Senator Kirsten Gillibrand has long been an outspoken advocate for paid leave and income equality: “There’s a reason only 3 percent of Fortune 500 companies are run by women,” she told the Cut back in June. And at Monday’s 30th annual Brooklyn Tribute to Dr. Martin Luther King, Jr., she used her speech to call for policies that “reflect what American workers’ lives are actually like.”
Gillibrand used herself as an example, detailing a time when she canceled a meeting because her son had an asthma attack, and another time she stayed home when her son had the flu.

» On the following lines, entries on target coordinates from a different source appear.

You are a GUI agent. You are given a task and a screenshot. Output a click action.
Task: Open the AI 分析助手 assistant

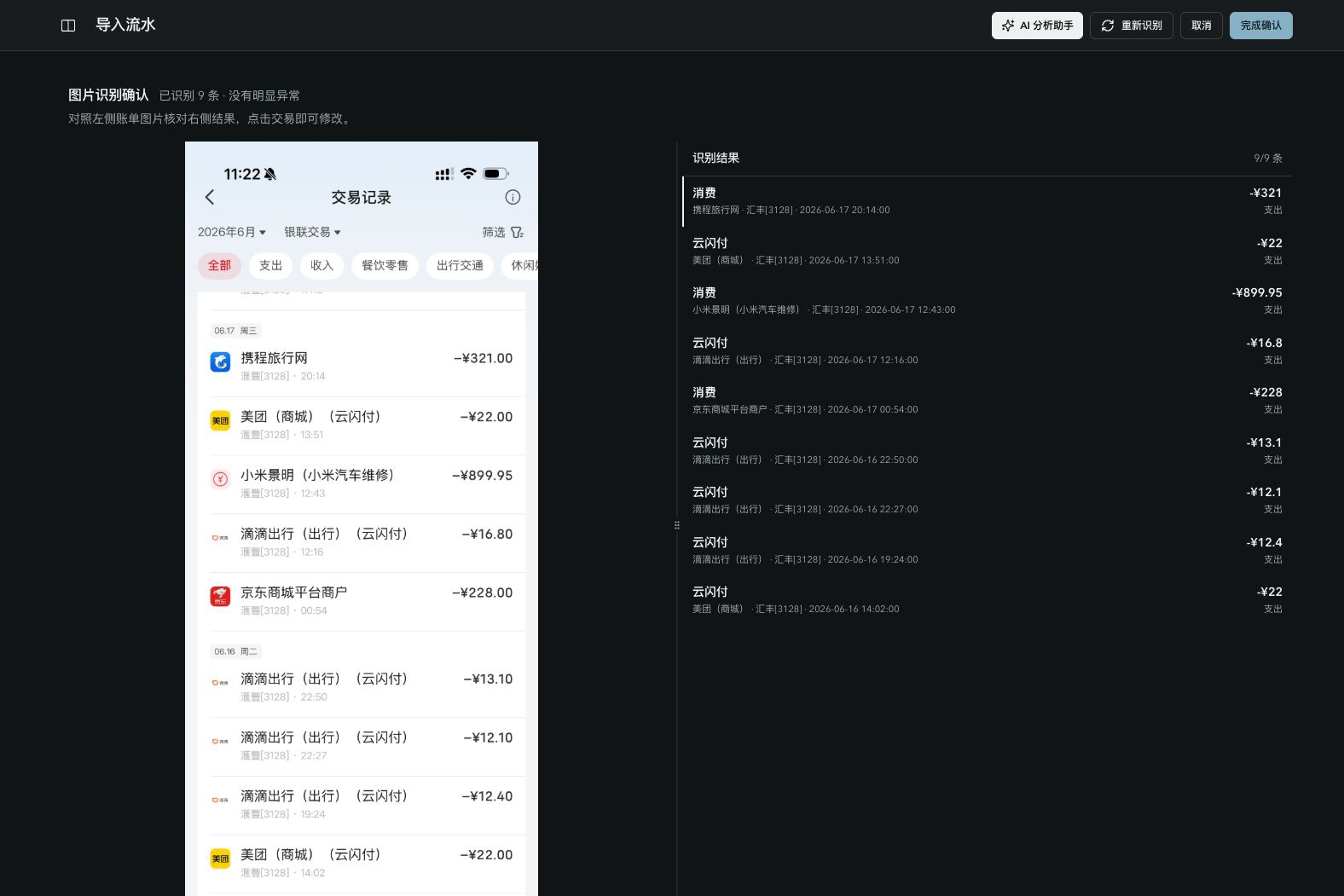click(1037, 26)
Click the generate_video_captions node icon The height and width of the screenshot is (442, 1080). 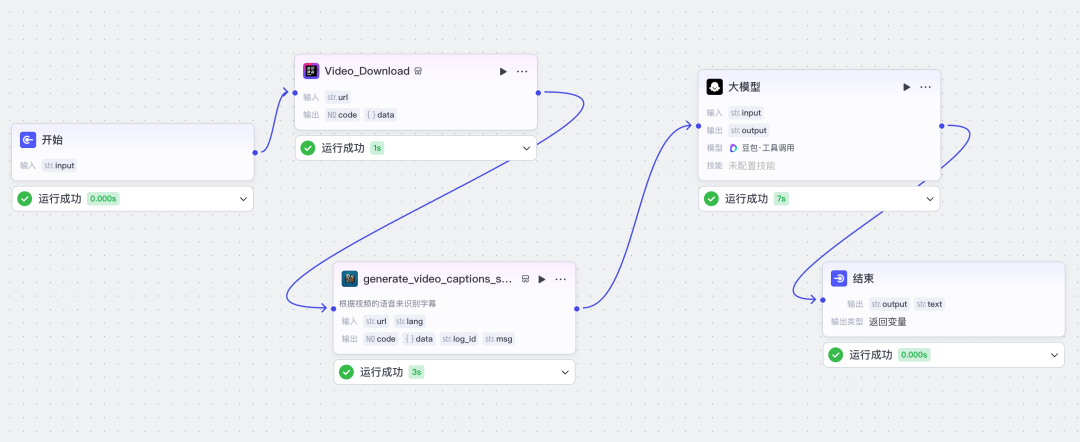[350, 279]
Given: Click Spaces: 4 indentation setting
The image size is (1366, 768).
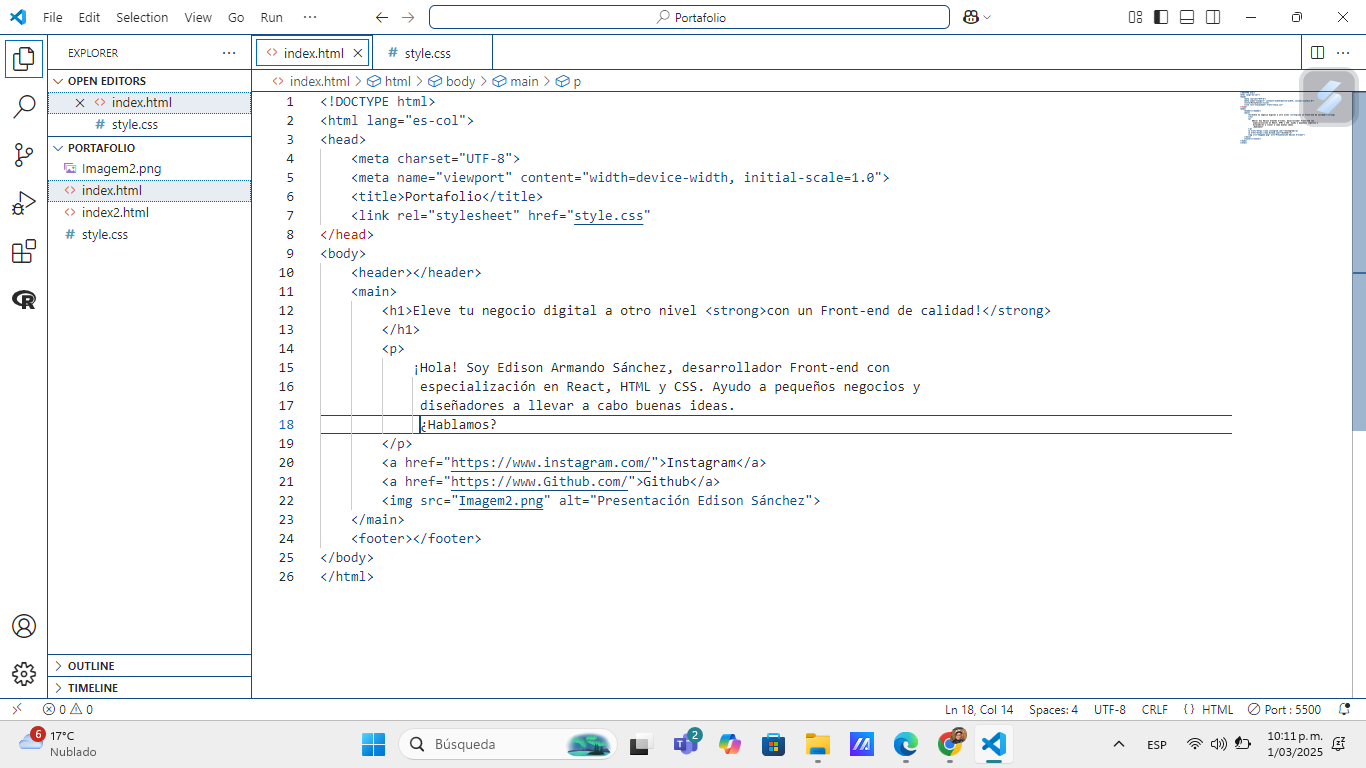Looking at the screenshot, I should (1053, 710).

But, she stresses, her experience is the exception. “There are too many parents in our city, in our state, in our country, who have zero flexibility — no sick days, no vacation days, no paid leave,” she said. “So if we want to make our families strong, if we want to lift more Americans out of poverty, if we want to make sure a mother can keep her job even when she has a new baby, we have to change the policies.”
We can start, she said, by giving working parents paid leave: “We are literally the only industrialized country in the world that doesn’t have it.” She also emphasized the urgency of lawmakers raising the minimum wage so single parents can afford to take care of their children without working more than one job.
“These burdens are even higher in African-American communities,” she said. “There, two out of every three moms are the primary breadwinners. Without equal pay and without paid leave they don’t have a chance.”